Top of Available data

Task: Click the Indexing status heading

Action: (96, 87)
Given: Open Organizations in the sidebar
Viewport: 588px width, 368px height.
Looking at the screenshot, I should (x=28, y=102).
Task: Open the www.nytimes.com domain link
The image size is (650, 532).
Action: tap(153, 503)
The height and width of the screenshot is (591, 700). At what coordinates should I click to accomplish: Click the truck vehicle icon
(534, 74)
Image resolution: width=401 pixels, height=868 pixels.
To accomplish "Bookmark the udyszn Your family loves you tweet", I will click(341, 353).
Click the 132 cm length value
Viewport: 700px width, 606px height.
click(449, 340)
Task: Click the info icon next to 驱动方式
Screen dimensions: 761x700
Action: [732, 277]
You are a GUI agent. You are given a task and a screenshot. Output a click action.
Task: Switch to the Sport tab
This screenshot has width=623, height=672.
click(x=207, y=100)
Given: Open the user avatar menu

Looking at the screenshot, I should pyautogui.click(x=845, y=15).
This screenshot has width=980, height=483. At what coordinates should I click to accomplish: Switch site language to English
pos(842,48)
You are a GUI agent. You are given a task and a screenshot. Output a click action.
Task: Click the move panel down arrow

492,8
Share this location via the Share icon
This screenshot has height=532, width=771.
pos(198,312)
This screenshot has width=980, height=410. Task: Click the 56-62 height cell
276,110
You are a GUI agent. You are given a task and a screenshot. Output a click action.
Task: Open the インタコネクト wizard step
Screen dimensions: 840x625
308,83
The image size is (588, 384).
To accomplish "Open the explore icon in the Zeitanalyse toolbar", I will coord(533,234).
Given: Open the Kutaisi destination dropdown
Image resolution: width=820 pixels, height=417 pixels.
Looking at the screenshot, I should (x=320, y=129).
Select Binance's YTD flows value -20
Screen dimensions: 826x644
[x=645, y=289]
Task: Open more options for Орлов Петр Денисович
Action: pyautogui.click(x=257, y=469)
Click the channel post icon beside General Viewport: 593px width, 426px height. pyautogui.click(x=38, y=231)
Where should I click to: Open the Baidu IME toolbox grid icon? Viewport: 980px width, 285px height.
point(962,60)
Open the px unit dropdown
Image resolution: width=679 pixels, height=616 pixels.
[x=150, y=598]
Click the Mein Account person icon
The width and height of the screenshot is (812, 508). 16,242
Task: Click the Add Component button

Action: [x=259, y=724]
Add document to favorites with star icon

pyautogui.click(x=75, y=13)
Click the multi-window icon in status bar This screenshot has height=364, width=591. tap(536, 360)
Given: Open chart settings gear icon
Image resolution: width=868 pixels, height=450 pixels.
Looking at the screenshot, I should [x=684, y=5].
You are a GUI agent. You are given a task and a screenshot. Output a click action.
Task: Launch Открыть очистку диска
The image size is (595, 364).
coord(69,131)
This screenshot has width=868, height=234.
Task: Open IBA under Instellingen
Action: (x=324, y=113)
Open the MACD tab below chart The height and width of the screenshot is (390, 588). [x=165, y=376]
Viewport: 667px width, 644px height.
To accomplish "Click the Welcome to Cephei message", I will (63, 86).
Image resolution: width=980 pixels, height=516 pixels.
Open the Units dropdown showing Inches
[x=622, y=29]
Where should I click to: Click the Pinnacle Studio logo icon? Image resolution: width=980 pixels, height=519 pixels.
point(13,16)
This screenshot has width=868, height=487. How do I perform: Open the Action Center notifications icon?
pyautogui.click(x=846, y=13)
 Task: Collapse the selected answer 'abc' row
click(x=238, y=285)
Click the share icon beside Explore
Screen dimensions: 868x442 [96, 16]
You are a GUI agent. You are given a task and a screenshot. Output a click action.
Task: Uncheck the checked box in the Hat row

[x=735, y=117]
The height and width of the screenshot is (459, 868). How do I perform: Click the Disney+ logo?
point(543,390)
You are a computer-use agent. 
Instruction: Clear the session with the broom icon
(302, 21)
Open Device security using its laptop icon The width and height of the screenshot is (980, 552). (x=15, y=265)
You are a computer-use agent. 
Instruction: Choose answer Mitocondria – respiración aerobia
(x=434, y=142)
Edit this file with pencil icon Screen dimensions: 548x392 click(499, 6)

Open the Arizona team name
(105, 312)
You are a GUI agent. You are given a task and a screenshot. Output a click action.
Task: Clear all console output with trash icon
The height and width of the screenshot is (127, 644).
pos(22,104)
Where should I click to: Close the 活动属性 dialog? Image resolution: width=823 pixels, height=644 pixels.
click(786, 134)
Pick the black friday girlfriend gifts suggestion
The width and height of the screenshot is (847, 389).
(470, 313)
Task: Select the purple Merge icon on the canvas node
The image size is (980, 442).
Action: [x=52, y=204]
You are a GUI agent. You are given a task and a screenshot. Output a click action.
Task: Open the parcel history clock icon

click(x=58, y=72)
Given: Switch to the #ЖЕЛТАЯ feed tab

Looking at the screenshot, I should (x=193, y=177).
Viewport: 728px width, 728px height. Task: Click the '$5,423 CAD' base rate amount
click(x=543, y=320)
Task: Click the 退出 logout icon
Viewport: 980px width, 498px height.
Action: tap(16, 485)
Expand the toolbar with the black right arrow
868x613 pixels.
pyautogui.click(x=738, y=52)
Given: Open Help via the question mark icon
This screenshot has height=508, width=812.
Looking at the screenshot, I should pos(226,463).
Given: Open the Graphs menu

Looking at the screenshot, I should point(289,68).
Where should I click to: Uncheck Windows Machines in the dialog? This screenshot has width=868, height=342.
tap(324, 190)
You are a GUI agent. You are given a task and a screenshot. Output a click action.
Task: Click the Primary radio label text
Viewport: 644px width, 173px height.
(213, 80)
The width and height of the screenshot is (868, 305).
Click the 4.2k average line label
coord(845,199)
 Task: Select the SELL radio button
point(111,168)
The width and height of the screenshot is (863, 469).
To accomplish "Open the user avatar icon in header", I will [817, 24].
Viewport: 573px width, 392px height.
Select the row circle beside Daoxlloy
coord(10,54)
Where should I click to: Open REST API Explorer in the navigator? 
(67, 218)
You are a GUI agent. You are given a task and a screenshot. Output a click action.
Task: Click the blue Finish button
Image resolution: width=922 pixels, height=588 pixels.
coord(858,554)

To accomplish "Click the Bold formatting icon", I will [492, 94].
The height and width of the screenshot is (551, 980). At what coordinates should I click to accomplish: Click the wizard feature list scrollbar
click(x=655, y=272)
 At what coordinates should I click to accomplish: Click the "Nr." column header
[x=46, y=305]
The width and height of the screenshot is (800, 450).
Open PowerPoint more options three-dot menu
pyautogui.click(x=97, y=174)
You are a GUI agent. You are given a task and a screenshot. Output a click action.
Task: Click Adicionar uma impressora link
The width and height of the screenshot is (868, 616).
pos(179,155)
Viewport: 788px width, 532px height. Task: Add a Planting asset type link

Bottom of Available data

## Aim of the exercise
Copy out the records above exactly.

## Output for this exercise
Task: Click the Indexing status heading

Action: (96, 87)
Given: Open Organizations in the sidebar
Viewport: 588px width, 368px height.
Looking at the screenshot, I should (x=28, y=102).
Task: Open the www.nytimes.com domain link
The image size is (650, 532).
Action: tap(153, 503)
The height and width of the screenshot is (591, 700). At what coordinates should I click to accomplish: Click the truck vehicle icon
(534, 74)
Image resolution: width=401 pixels, height=868 pixels.
To accomplish "Bookmark the udyszn Your family loves you tweet", I will click(341, 353).
Click the 132 cm length value
Viewport: 700px width, 606px height.
click(449, 340)
Task: Click the info icon next to 驱动方式
Screen dimensions: 761x700
Action: [732, 277]
You are a GUI agent. You are given a task and a screenshot. Output a click action.
Task: Switch to the Sport tab
This screenshot has width=623, height=672.
click(x=207, y=100)
Given: Open the user avatar menu

Looking at the screenshot, I should pyautogui.click(x=845, y=15).
This screenshot has width=980, height=483. At what coordinates should I click to accomplish: Switch site language to English
pos(842,48)
You are a GUI agent. You are given a task and a screenshot. Output a click action.
Task: Click the move panel down arrow

492,8
Share this location via the Share icon
This screenshot has height=532, width=771.
pos(198,312)
This screenshot has width=980, height=410. Task: Click the 56-62 height cell
276,110
You are a GUI agent. You are given a task and a screenshot. Output a click action.
Task: Open the インタコネクト wizard step
Screen dimensions: 840x625
308,83
The image size is (588, 384).
To accomplish "Open the explore icon in the Zeitanalyse toolbar", I will coord(533,234).
Given: Open the Kutaisi destination dropdown
Image resolution: width=820 pixels, height=417 pixels.
Looking at the screenshot, I should (x=320, y=129).
Select Binance's YTD flows value -20
Screen dimensions: 826x644
[x=645, y=289]
Task: Open more options for Орлов Петр Денисович
Action: pyautogui.click(x=257, y=469)
Click the channel post icon beside General Viewport: 593px width, 426px height. pyautogui.click(x=38, y=231)
Where should I click to: Open the Baidu IME toolbox grid icon? Viewport: 980px width, 285px height.
point(962,60)
Open the px unit dropdown
Image resolution: width=679 pixels, height=616 pixels.
[x=150, y=598]
Click the Mein Account person icon
The width and height of the screenshot is (812, 508). 16,242
Task: Click the Add Component button

Action: [x=259, y=724]
Add document to favorites with star icon

pyautogui.click(x=75, y=13)
Click the multi-window icon in status bar This screenshot has height=364, width=591. tap(536, 360)
Given: Open chart settings gear icon
Image resolution: width=868 pixels, height=450 pixels.
Looking at the screenshot, I should [x=684, y=5].
You are a GUI agent. You are given a task and a screenshot. Output a click action.
Task: Launch Открыть очистку диска
The image size is (595, 364).
coord(69,131)
This screenshot has width=868, height=234.
Task: Open IBA under Instellingen
Action: (x=324, y=113)
Open the MACD tab below chart The height and width of the screenshot is (390, 588). [x=165, y=376]
Viewport: 667px width, 644px height.
To accomplish "Click the Welcome to Cephei message", I will (63, 86).
Image resolution: width=980 pixels, height=516 pixels.
Open the Units dropdown showing Inches
[x=622, y=29]
Where should I click to: Click the Pinnacle Studio logo icon? Image resolution: width=980 pixels, height=519 pixels.
point(13,16)
This screenshot has width=868, height=487. How do I perform: Open the Action Center notifications icon?
pyautogui.click(x=846, y=13)
 Task: Collapse the selected answer 'abc' row
click(x=238, y=285)
Click the share icon beside Explore
Screen dimensions: 868x442 [96, 16]
You are a GUI agent. You are given a task and a screenshot. Output a click action.
Task: Uncheck the checked box in the Hat row

[x=735, y=117]
The height and width of the screenshot is (459, 868). How do I perform: Click the Disney+ logo?
point(543,390)
You are a computer-use agent. 
Instruction: Clear the session with the broom icon
(302, 21)
Open Device security using its laptop icon The width and height of the screenshot is (980, 552). (x=15, y=265)
You are a computer-use agent. 
Instruction: Choose answer Mitocondria – respiración aerobia
(x=434, y=142)
Edit this file with pencil icon Screen dimensions: 548x392 click(499, 6)

Open the Arizona team name
(105, 312)
You are a GUI agent. You are given a task and a screenshot. Output a click action.
Task: Clear all console output with trash icon
The height and width of the screenshot is (127, 644).
pos(22,104)
Where should I click to: Close the 活动属性 dialog? Image resolution: width=823 pixels, height=644 pixels.
click(786, 134)
Pick the black friday girlfriend gifts suggestion
The width and height of the screenshot is (847, 389).
(470, 313)
Task: Select the purple Merge icon on the canvas node
The image size is (980, 442).
Action: [x=52, y=204]
You are a GUI agent. You are given a task and a screenshot. Output a click action.
Task: Open the parcel history clock icon

click(x=58, y=72)
Given: Switch to the #ЖЕЛТАЯ feed tab

Looking at the screenshot, I should (x=193, y=177).
Viewport: 728px width, 728px height. Task: Click the '$5,423 CAD' base rate amount
click(x=543, y=320)
Task: Click the 退出 logout icon
Viewport: 980px width, 498px height.
Action: tap(16, 485)
Expand the toolbar with the black right arrow
868x613 pixels.
pyautogui.click(x=738, y=52)
Given: Open Help via the question mark icon
This screenshot has height=508, width=812.
Looking at the screenshot, I should pos(226,463).
Given: Open the Graphs menu

Looking at the screenshot, I should point(289,68).
Where should I click to: Uncheck Windows Machines in the dialog? This screenshot has width=868, height=342.
tap(324, 190)
You are a GUI agent. You are given a task and a screenshot. Output a click action.
Task: Click the Primary radio label text
Viewport: 644px width, 173px height.
(213, 80)
The width and height of the screenshot is (868, 305).
Click the 4.2k average line label
coord(845,199)
 Task: Select the SELL radio button
point(111,168)
The width and height of the screenshot is (863, 469).
To accomplish "Open the user avatar icon in header", I will [817, 24].
Viewport: 573px width, 392px height.
Select the row circle beside Daoxlloy
coord(10,54)
Where should I click to: Open REST API Explorer in the navigator? 
(67, 218)
You are a GUI agent. You are given a task and a screenshot. Output a click action.
Task: Click the blue Finish button
Image resolution: width=922 pixels, height=588 pixels.
coord(858,554)

To accomplish "Click the Bold formatting icon", I will [492, 94].
The height and width of the screenshot is (551, 980). At what coordinates should I click to accomplish: Click the wizard feature list scrollbar
click(x=655, y=272)
 At what coordinates should I click to accomplish: Click the "Nr." column header
[x=46, y=305]
The width and height of the screenshot is (800, 450).
Open PowerPoint more options three-dot menu
pyautogui.click(x=97, y=174)
You are a GUI agent. You are given a task and a screenshot. Output a click action.
Task: Click Adicionar uma impressora link
The width and height of the screenshot is (868, 616).
pos(179,155)
Viewport: 788px width, 532px height. Task: Add a Planting asset type link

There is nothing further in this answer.